● **TASK GOAL**
Nothing but the lines from the one containing "Click Here (117, 100)" through the one containing "You are a GUI agent. The screenshot is 1317×2576.", both included, should be given again, each exactly as written below.

Data excerpts
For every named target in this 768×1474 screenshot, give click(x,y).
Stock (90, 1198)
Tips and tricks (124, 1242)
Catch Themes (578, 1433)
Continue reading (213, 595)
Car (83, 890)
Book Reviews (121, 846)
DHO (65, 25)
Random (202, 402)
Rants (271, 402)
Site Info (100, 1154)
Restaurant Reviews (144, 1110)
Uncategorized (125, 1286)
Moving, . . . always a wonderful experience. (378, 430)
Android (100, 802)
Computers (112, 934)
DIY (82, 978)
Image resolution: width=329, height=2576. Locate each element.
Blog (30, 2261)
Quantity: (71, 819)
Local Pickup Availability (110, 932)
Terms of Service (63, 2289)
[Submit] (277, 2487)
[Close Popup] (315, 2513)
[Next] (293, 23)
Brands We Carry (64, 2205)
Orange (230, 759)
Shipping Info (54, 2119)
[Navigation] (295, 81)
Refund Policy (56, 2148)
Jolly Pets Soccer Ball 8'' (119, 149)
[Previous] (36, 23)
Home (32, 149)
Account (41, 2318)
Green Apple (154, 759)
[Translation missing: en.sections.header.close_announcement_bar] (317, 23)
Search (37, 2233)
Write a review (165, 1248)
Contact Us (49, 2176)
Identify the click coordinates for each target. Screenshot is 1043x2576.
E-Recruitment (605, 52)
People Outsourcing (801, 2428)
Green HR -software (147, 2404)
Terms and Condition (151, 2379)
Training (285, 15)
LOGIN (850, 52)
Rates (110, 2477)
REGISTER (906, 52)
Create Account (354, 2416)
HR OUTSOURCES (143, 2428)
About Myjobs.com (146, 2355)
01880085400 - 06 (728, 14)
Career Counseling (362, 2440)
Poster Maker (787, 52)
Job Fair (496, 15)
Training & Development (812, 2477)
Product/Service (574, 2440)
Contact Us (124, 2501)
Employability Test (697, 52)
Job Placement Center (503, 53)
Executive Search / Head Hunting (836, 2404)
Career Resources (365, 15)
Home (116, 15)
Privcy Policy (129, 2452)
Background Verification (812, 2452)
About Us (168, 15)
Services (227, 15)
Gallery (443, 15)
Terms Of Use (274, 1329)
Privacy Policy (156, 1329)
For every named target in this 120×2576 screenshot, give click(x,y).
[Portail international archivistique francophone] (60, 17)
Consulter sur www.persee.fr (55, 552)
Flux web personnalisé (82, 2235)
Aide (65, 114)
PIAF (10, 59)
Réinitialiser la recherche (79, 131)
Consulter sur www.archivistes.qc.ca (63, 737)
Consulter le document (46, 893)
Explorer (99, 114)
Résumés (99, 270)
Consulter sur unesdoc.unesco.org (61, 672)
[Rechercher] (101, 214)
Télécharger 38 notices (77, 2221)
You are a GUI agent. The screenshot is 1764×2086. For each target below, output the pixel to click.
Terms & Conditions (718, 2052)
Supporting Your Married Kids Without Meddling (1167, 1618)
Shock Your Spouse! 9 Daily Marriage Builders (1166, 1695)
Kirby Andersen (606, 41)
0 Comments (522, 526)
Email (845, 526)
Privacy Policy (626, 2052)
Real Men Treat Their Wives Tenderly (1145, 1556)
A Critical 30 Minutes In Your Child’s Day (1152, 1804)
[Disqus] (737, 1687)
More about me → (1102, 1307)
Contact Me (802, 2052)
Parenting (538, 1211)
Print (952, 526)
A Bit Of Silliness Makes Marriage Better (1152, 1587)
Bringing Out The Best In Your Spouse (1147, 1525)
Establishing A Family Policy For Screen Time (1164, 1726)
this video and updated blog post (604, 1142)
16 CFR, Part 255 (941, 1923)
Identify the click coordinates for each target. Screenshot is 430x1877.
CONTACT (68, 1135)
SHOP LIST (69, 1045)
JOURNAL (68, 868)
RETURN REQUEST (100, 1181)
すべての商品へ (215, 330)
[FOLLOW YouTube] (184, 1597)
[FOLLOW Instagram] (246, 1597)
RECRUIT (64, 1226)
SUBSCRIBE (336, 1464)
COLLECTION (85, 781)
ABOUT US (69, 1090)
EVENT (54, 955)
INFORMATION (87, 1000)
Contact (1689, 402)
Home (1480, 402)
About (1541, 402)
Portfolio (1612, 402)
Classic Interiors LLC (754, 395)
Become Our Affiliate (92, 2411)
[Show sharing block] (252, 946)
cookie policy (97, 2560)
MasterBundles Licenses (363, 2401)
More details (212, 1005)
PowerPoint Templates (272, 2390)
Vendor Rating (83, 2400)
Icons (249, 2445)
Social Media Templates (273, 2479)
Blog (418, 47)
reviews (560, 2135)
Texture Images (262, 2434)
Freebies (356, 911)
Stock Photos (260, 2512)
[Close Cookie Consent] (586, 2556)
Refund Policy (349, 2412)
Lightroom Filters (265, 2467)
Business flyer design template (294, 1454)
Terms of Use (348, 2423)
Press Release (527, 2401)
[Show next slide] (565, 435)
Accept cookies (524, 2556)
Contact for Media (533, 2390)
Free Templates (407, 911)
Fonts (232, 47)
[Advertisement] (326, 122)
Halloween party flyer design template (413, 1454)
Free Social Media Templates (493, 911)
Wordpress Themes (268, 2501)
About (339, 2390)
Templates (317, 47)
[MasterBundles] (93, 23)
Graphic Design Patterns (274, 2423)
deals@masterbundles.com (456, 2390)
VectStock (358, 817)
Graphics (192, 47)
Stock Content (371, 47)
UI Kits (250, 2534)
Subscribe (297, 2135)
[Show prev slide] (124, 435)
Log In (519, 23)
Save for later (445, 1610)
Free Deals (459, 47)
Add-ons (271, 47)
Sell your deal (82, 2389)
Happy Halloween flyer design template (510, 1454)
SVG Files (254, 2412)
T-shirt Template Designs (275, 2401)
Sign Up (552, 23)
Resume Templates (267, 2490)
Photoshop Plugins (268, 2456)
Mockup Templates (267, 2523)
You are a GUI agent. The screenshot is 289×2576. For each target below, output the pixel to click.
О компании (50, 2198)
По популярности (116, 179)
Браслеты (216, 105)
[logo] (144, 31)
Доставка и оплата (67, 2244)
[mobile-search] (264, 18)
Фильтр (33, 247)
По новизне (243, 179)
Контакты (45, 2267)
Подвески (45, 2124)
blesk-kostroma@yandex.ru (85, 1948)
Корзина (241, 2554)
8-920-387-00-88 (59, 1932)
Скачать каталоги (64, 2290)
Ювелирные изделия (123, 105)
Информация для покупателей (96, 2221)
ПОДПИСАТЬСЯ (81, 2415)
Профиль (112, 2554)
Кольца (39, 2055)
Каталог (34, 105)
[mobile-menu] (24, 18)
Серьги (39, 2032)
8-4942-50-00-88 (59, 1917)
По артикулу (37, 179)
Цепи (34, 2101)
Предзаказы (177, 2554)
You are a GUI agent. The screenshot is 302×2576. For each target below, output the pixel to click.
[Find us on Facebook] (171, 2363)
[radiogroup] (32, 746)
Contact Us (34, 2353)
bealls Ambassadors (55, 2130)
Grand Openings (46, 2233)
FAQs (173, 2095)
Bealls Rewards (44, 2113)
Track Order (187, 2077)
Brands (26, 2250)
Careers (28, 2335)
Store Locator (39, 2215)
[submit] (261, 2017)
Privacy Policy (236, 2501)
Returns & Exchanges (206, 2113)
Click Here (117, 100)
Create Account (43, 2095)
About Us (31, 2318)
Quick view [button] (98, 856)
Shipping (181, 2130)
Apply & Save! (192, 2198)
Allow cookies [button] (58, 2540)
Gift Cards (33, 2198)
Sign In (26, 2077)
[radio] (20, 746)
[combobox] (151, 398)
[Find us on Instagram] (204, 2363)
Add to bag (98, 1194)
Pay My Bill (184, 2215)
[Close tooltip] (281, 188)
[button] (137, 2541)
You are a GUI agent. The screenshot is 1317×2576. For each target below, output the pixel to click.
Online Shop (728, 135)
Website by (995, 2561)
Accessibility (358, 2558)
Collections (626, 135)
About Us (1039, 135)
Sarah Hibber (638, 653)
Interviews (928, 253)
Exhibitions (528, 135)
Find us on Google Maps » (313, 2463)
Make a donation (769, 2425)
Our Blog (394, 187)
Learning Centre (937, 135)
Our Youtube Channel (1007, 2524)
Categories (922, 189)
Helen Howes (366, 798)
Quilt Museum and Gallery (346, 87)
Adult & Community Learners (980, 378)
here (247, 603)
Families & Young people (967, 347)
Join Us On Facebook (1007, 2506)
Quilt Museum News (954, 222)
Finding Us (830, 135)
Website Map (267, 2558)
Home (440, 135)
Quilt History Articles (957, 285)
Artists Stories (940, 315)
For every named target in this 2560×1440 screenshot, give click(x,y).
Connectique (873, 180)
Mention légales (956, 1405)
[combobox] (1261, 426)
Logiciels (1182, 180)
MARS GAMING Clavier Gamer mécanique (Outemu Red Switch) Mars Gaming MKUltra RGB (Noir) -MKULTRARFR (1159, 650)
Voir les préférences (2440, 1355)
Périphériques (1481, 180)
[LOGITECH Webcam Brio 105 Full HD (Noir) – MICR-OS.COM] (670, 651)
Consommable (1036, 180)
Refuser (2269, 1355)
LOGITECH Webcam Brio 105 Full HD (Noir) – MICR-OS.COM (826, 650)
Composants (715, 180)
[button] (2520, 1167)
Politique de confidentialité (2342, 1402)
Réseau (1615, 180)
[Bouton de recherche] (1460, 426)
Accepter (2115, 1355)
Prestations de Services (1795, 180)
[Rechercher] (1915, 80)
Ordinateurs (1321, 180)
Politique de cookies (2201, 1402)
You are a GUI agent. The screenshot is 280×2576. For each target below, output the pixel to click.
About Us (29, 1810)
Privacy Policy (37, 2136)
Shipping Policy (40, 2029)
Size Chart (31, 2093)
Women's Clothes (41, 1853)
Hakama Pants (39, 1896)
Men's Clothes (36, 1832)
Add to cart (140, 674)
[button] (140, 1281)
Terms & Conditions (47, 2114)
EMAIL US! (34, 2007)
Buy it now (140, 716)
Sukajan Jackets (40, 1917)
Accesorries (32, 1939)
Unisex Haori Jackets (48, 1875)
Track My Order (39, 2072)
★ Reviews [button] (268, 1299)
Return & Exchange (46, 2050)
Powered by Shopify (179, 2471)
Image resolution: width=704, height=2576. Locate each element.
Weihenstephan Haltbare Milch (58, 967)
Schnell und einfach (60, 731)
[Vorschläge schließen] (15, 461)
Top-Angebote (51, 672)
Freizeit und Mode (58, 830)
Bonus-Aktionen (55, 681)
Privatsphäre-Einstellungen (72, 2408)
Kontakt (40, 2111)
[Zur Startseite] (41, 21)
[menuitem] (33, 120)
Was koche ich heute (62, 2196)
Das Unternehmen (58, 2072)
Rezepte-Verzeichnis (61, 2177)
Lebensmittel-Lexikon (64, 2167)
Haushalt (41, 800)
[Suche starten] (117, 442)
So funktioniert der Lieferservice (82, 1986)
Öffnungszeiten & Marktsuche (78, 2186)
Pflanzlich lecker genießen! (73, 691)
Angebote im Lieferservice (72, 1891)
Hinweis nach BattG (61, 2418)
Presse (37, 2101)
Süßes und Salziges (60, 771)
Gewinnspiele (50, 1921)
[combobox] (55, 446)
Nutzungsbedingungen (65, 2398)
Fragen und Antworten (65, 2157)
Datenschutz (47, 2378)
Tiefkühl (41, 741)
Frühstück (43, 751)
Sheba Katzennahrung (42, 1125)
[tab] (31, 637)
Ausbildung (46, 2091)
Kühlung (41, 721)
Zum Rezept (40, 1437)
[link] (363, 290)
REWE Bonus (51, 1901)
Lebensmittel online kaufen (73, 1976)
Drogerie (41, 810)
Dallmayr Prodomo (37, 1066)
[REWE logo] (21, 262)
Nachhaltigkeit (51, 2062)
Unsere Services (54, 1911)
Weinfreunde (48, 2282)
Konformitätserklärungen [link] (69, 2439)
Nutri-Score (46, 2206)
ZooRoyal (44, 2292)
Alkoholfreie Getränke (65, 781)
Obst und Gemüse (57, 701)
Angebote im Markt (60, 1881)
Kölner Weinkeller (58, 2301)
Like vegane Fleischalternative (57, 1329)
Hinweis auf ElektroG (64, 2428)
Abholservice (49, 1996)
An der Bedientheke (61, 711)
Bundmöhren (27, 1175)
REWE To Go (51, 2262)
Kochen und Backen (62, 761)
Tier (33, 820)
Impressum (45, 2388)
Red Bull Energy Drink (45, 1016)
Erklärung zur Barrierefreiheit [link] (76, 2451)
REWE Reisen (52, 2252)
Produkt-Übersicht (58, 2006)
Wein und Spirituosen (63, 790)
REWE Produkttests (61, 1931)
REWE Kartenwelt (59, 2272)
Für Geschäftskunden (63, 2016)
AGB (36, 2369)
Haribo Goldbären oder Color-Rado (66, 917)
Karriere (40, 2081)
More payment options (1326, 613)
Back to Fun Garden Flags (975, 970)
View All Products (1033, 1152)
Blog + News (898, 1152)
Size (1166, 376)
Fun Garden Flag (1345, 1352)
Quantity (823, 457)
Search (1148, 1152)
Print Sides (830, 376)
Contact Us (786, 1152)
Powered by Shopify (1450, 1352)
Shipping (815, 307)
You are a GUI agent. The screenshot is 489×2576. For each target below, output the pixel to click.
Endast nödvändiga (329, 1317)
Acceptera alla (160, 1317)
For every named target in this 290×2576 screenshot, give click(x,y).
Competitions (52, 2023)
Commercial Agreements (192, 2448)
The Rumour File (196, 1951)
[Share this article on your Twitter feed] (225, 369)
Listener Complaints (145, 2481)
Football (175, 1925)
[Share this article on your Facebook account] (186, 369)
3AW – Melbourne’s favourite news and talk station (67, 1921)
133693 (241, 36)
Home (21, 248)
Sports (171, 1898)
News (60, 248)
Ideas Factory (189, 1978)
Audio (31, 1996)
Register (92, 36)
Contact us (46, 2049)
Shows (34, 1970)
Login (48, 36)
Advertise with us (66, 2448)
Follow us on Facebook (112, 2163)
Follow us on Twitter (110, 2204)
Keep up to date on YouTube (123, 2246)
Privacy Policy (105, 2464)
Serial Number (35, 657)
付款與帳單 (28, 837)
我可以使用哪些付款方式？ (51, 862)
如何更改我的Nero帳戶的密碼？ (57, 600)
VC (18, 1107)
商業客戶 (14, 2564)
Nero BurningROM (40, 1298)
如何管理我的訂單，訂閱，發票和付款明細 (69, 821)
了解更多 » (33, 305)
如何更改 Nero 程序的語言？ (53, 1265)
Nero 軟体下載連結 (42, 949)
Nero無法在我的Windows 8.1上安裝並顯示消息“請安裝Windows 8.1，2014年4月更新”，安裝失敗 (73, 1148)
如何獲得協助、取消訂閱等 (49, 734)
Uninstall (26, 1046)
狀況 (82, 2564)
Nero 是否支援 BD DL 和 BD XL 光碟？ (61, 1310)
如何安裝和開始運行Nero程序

● **FINAL ANSWER**
Click Here (117, 100)
Create Account (43, 2095)
About Us (31, 2318)
Quick view [button] (98, 856)
Shipping (181, 2130)
Apply & Save! (192, 2198)
Allow cookies [button] (58, 2540)
Gift Cards (33, 2198)
Sign In (26, 2077)
[radio] (20, 746)
[combobox] (151, 398)
[Find us on Instagram] (204, 2363)
Add to bag (98, 1194)
Pay My Bill (184, 2215)
[Close tooltip] (281, 188)
[button] (137, 2541)
You are a GUI agent. The screenshot is 1317×2576. For each target below, output the pixel to click.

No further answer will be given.